Wildlife watch: Orange-tip butterfly
Kate Bradbury explains how to identify an orange-tip butterfly and which flowers they love to feed from
The orange-tip is one of the first butterflies of the year to emerge and can be found nectaring on spring flowers such as bluebells and cuckoo flower. The male is white with orange wing tips while the female has black wing tips – both sexes have beautiful mottled underwings, which are visible when mating and resting. After mating the female lays eggs on the flower stalks of cuckoo flower and hedge mustard, but in gardens may also lay on honesty and sweet rocket.
These eggs are greenish at first but mature to orange, and the first instar caterpillars are orange, too, becoming green after the first moult. The caterpillars nibble on developing seedpods and flowers, and are brilliantly camouflaged, often resting lengthways on the stems and seedpods. They pupate in summer, attaching to an upright stem, where they remain throughout winter, emerging as adults the following spring.

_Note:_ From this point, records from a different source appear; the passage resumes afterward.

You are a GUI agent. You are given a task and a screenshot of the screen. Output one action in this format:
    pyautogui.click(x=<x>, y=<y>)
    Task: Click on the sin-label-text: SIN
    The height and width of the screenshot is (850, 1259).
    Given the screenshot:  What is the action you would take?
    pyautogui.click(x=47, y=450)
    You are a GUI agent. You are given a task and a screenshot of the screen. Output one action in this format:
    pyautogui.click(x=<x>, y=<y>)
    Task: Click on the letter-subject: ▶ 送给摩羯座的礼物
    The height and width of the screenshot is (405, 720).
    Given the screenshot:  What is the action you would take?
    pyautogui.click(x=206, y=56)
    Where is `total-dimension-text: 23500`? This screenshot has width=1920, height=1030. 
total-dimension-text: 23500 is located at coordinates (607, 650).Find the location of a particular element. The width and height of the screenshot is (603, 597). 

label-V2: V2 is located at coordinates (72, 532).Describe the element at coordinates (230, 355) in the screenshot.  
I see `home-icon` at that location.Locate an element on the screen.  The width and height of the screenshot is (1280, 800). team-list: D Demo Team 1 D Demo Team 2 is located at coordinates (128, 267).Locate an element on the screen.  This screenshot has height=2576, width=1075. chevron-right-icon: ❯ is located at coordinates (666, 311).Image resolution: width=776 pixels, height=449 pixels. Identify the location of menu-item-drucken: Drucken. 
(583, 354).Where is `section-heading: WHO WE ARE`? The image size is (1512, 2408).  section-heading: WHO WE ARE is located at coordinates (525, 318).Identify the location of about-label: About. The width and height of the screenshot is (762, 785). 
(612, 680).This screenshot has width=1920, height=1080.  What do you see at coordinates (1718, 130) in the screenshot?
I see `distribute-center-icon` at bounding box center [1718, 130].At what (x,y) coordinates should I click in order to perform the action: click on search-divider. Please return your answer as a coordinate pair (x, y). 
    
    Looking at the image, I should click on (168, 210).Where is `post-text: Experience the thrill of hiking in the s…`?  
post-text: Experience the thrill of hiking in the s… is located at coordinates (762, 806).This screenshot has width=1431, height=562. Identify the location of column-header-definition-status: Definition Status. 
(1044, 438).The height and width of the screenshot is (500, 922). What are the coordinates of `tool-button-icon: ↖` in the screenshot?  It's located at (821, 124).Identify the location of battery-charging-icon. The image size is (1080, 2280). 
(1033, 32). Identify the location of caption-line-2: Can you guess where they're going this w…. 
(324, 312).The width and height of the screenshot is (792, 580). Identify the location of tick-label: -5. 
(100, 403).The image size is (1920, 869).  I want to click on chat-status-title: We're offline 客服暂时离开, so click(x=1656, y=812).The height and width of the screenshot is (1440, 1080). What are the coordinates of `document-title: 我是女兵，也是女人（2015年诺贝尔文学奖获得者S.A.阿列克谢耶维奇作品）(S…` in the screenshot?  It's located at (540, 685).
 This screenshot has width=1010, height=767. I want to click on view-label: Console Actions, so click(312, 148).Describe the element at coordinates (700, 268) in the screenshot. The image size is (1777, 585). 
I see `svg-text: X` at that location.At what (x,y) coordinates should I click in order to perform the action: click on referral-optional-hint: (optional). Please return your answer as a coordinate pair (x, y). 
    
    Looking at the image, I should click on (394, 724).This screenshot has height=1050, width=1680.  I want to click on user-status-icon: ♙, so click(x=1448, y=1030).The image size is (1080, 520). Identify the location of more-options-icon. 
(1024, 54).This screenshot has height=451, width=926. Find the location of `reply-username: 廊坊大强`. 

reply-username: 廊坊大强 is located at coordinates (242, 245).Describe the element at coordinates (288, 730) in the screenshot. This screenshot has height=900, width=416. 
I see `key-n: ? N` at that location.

How to care for orange-tip butterflies
The best thing you can do for orange tips is to grow their caterpillar foodplants: cuckoo flower and hedge mustard, honesty and sweet rocket. Ensure also that there is plenty in flower for them to nectar on in spring, from April to June. It’s really important to respect their lifecycle: orange tips overwinter as a chrysalis on or near the stems of their foodplants, so you will need to leave these in place throughout winter.
This means not clearing away spent honesty, sweet rocket, cuckoo flower or hedge mustard foliage until the following spring, or at least clearing it away but hanging the stems somewhere the chrysalises won’t be disturbed. This will ensure they emerge as adults safely in spring, ready to repopulate your garden with tiny orange caterpillars.